Diese Woche schließen wir bei der Toralesung das Buch „Bamidbar" („In der Wüste") ab. Am Ende all der Erzählungen über die Wüstenwanderung erfolgt nun eine Zusammenfassung dieser Reisen. So heißt es am Beginn von Kapitel 33: „Dies sind die Reisen der Kinder Israels, die hinauszogen aus dem Land Ägypten, ..." Danach werden alle 42 Stationen der Wüstenwanderung aufgelistet.
Wie oft kann man Ägypten verlassen?
Auch wenn klar ist, dass so ein Rückblick an dieser Stelle Sinn ergibt, drängt sich doch eine Frage auf: Der Satz „die Reisen der Kinder Israels, die hinauszogen aus dem Land Ägypten" erweckt den Eindruck, als wären alle diese Reisen ein „Hinausziehen aus Ägypten” gewesen. Aber so war es doch nicht - nach dem ersten Teilstück hatte man Ägypten schließlich bereits verlassen! Gewiss kamen danach weitere Stationen, doch diese Wege fanden schon woanders statt und waren kein Auszug aus Ägypten mehr! Was bedeutet also diese Formulierung, die suggeriert, das jüdische Volk hätte bei jeder dieser Reise Ägypten verlassen?
Wir können die Antwort besser verstehen, wenn wir bedenken, dass die Reisen hier nicht nur im geographischen Sinn zu verstehen sind. Es waren auch spirituelle Reisen. Jede Station war ein Schritt der geistigen Weiterentwikklung, nach der man sich freier fühlte. Im Vergleich zum neu erreichten Stadium war die Stufe davor jeweils beengtes, bedrückendes Terrain. So gesehen führte jede Reise aus einer Art „Ägypten" heraus - einem Land, in dem man sich beengt und unfrei fühlte.
... als sei er heute aus Ägypten ausgezogen
Da die Tora zeitlose Gültigkeit hat, und nicht nur eine Sammlung historischer Erzählungen ist, stellt sich die Frage: Was ist in diesem Fall die aktuelle Botschaft der Tora für mich?

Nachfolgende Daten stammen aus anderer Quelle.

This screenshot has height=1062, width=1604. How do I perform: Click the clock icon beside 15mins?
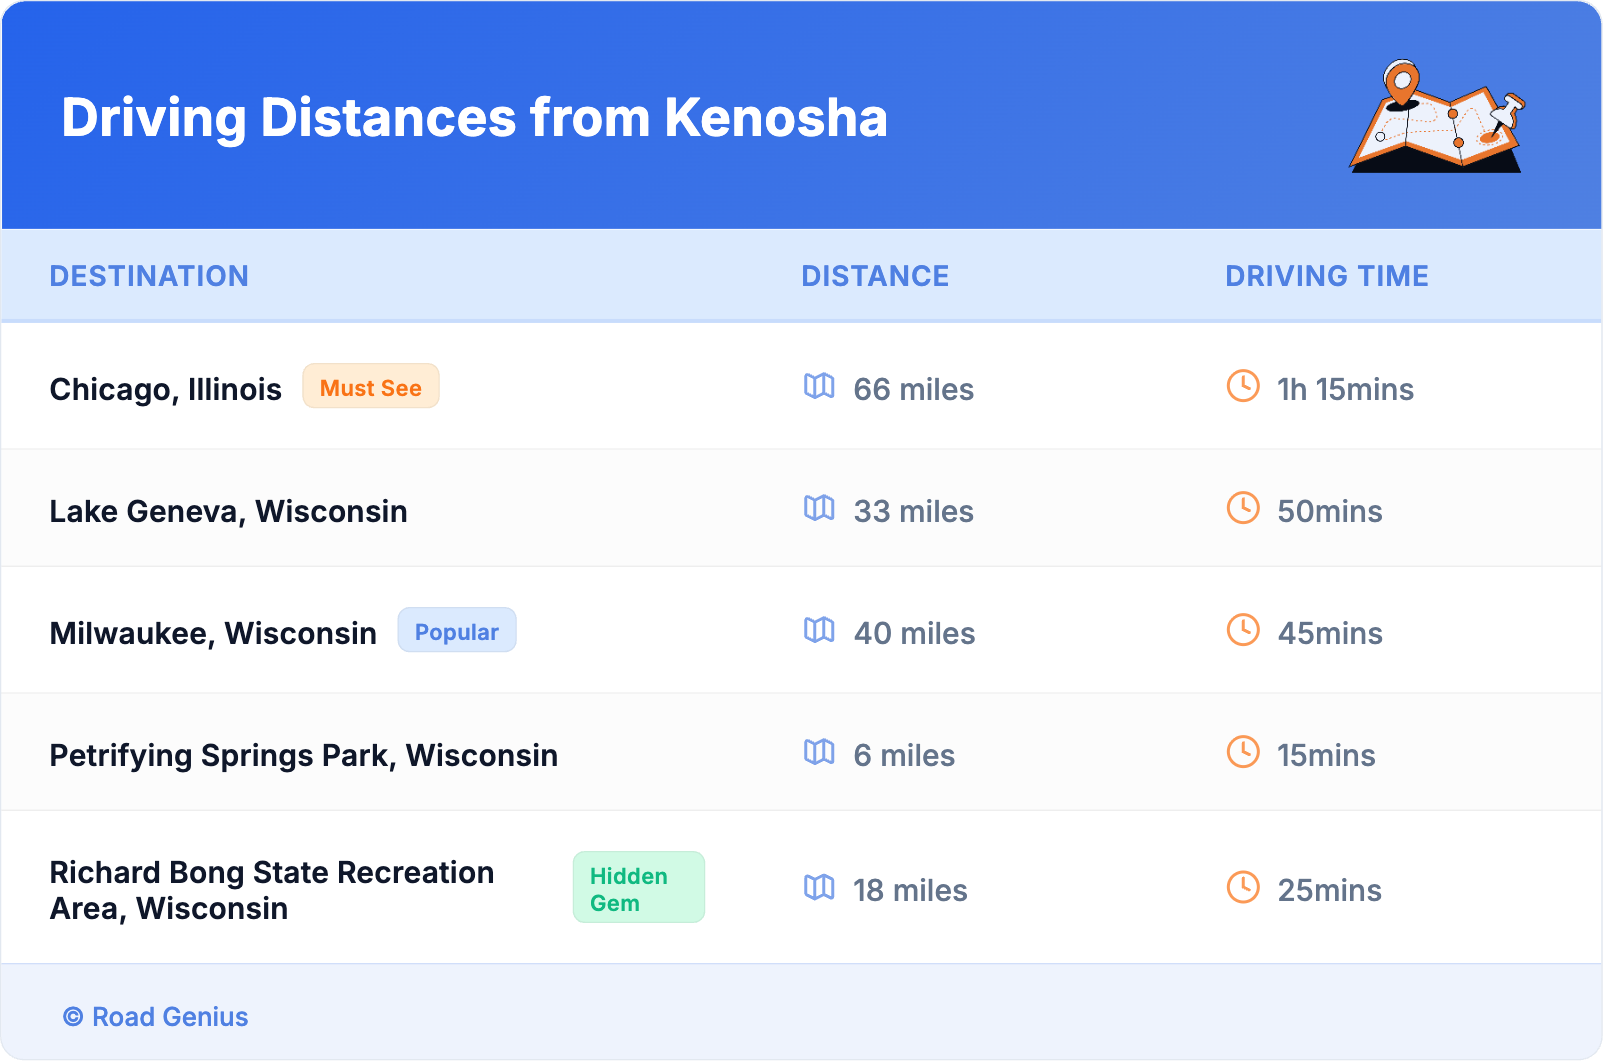(1243, 752)
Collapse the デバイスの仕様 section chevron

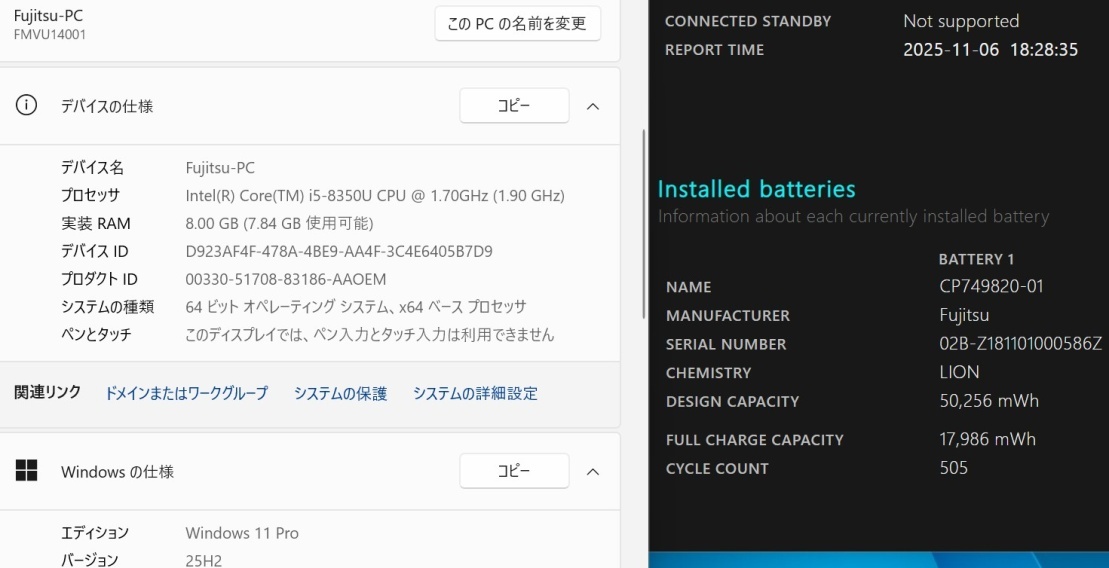(593, 106)
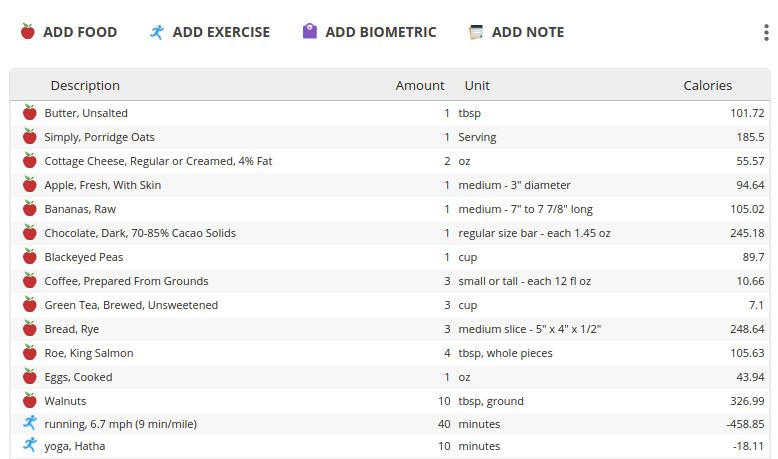Click the apple icon beside Roe, King Salmon
Image resolution: width=778 pixels, height=459 pixels.
[29, 353]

Ganz besonders gilt das, wenn wir vom Auszug aus Ägypten sprechen, von dem es heißt: „Der Mensch ist jeden Tag verpflichtet, sich selbst zu betrachten, als sei er heute aus Ägypten ausgezogen.”
Wir alle erleben in verschiedenen Stadien unseres Lebens mancherlei Arten von spirituellem „Ägypten", durch das wir durch müssen. Haben wir ein solches Stadium überwunden, uns also ein Stück weiterentwickelt, ist bald auch das neue Niveau nicht mehr gut genug. Und wir müssen eine weitere Reise tätigen, um uns aus den Engen des neuen „Ägyptens" zu befreien.

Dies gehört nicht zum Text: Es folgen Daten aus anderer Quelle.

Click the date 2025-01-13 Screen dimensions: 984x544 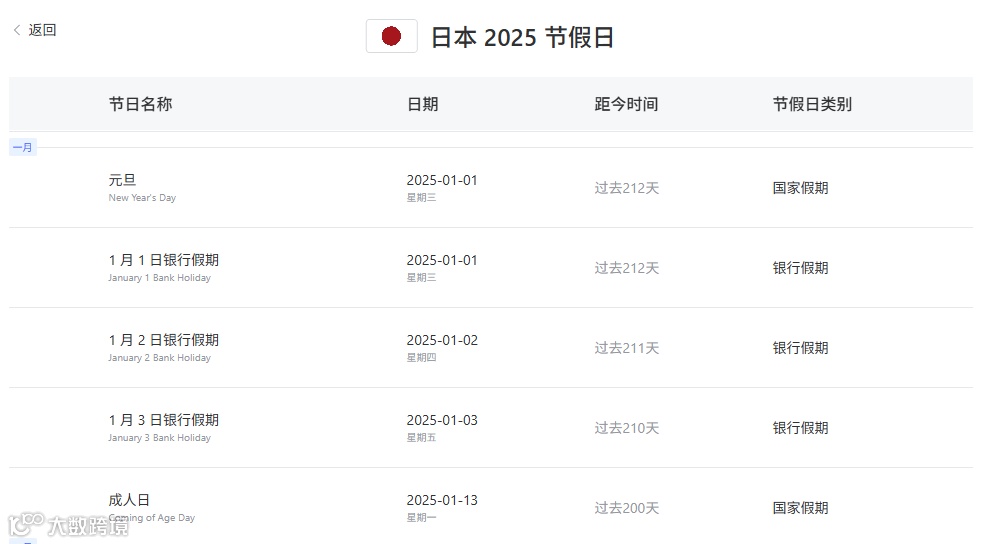[442, 500]
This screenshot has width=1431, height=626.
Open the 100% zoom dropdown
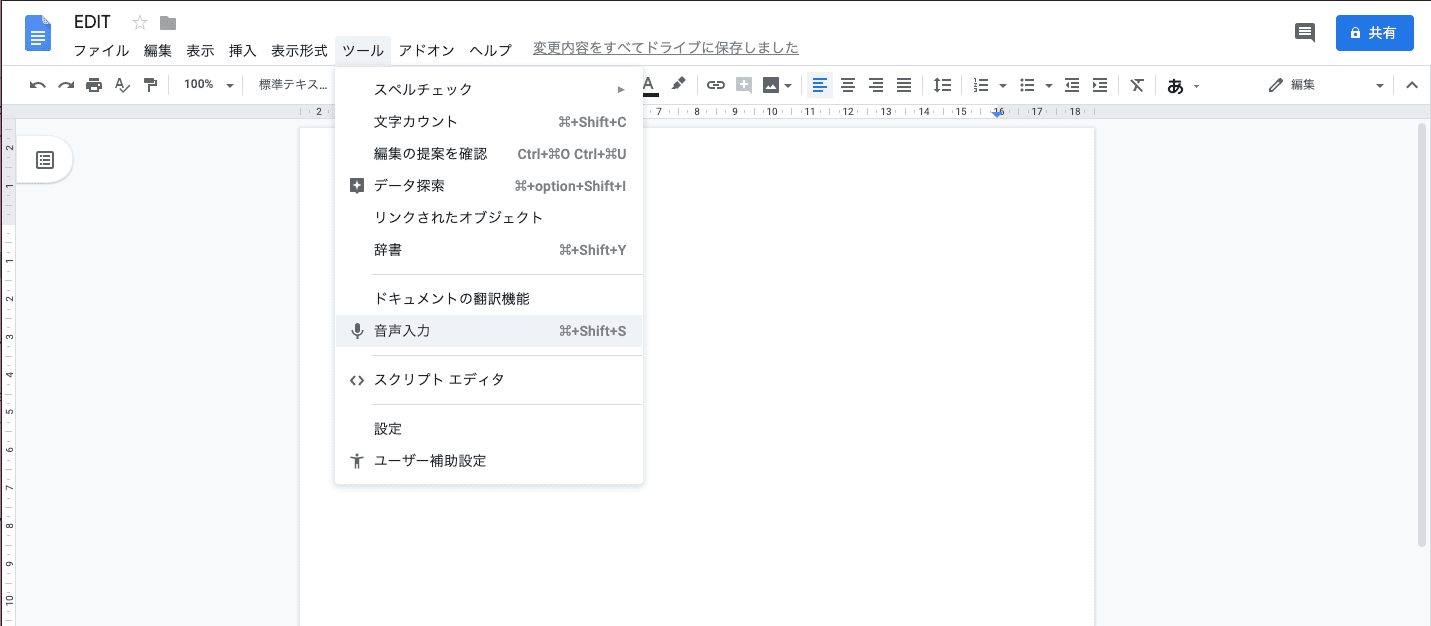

Tipps und Tricks vom biblischen Exodus
Die Reisen der Kinder Israels heraus aus Ägypten können uns dabei vor zweierlei Fehlern warnen:
Der erste Fehler ist die Vorstellung, wir seien schon am Ziel angekommen. Jemand kann glauben, er oder sie habe sich schon so weit ein religiöses Leben angeeignet, es gäbe gar nichts mehr zu verbessern. Doch in Wahrheit ist es nicht unsere Aufgabe, still zu stehen. Es liegt immer eine neue Reise vor uns.
Der zweite mögliche Fehler wäre der, zu verzweifeln. Jemand kann meinen, er oder sie könne und wisse so wenig, - was habe es da überhaupt für einen Sinn sich zu bemühen?

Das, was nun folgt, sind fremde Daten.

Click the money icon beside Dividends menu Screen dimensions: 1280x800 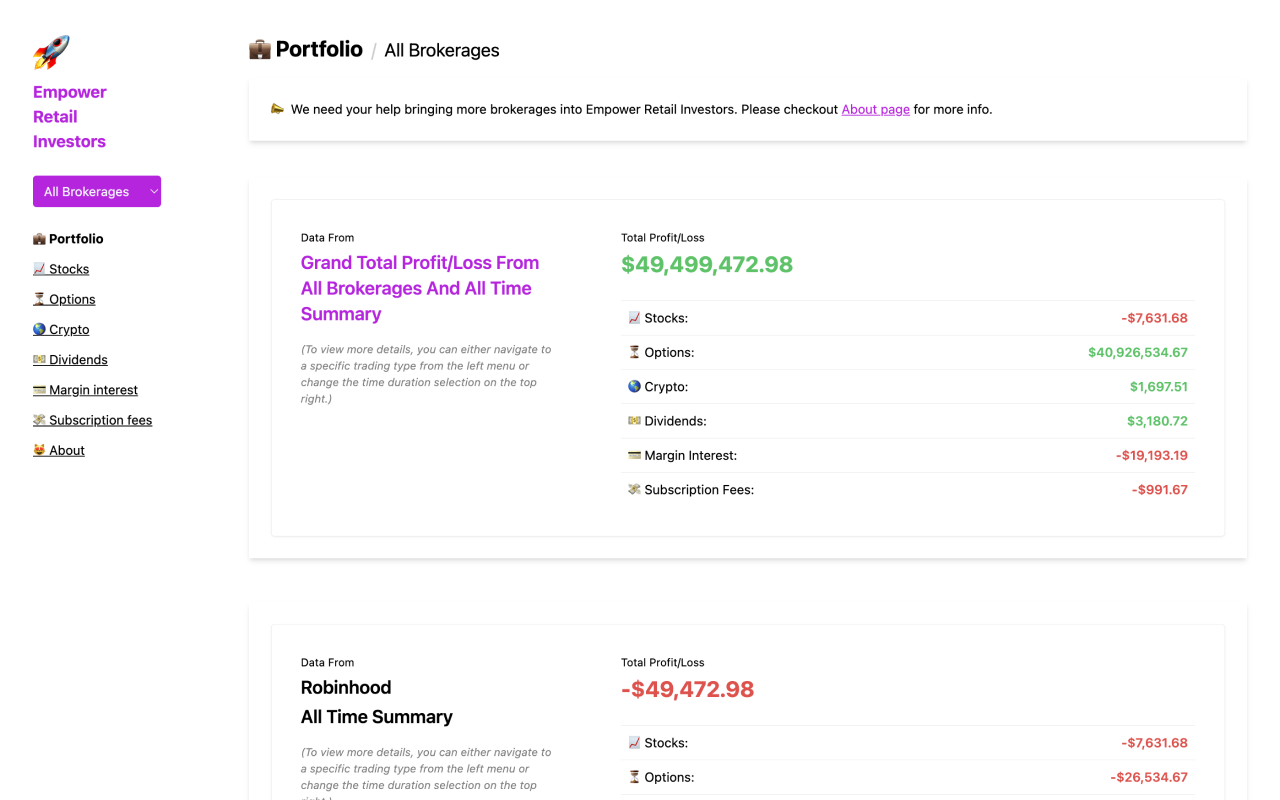[x=39, y=359]
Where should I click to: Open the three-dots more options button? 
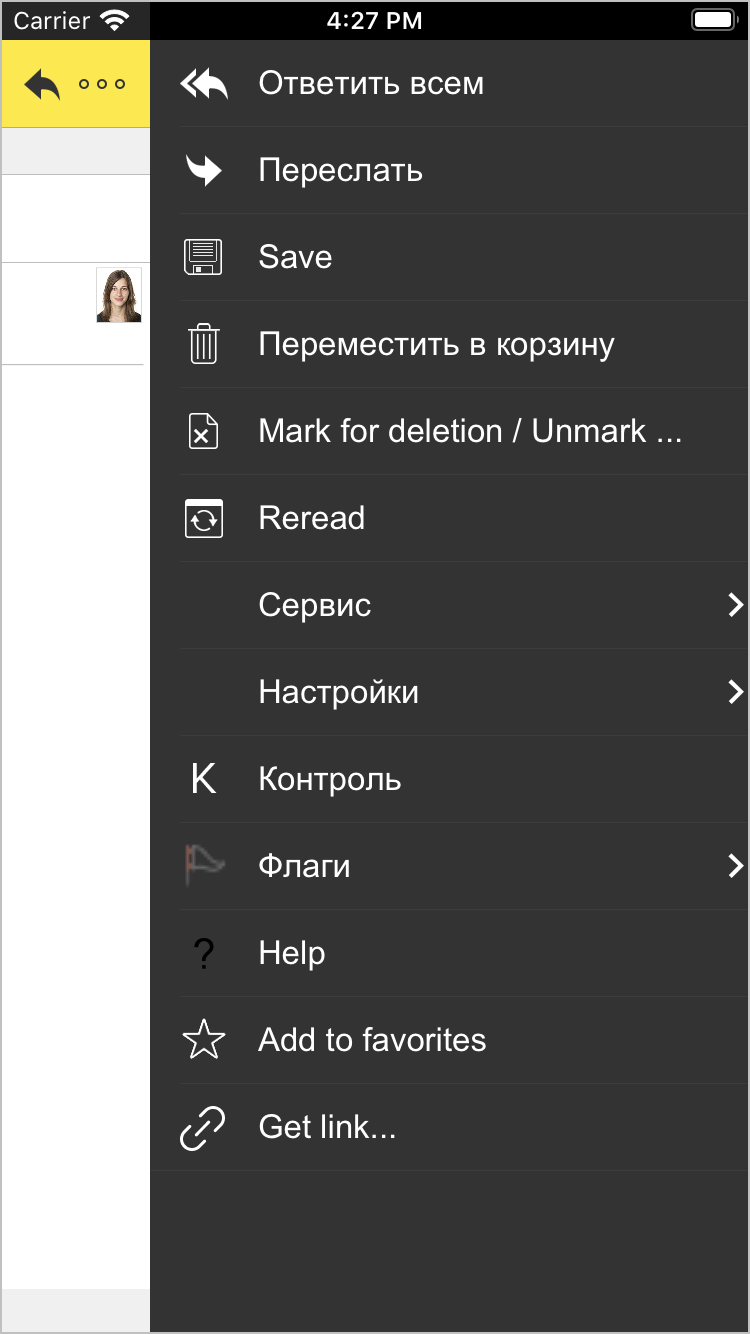pos(102,85)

In diesem Fall müssen wir wissen, dass auch eine einzelne kleine Reise bereits die Qualität des „Auszugs aus Ägypten" hat. Den nächsten Schritt zu tun, lohnt sich also in jedem Fall, wo immer man auch derzeit steht.
Abgesehen von einer solchen persönlichen Verzweiflung, gibt es auch die Möglichkeit einer sozusagen „historischen Verzweiflung". Manche meinen, die Welt schaue heute gar nicht danach aus, dass die Zeit des Messias - das endgültige Ziel all dieser Reisen - nahe wäre. Wozu solle man sich da überhaupt bemühen?
Das Ziel ist das Ziel
Auch diese Annahme ist ein Fehler: Das jüdische Volk war im Laufe seines Aufenthalts in Ägypten sehr tief gesunken, und doch hatte es letztlich, nach den erwähnten 42 Stationen, sein Reiseziel - das Land Israel - erreicht. Und heute haben wir schon eine so lange historische „Reise" hinter uns, dass wir tatsächlich recht nahe am Ziel sind.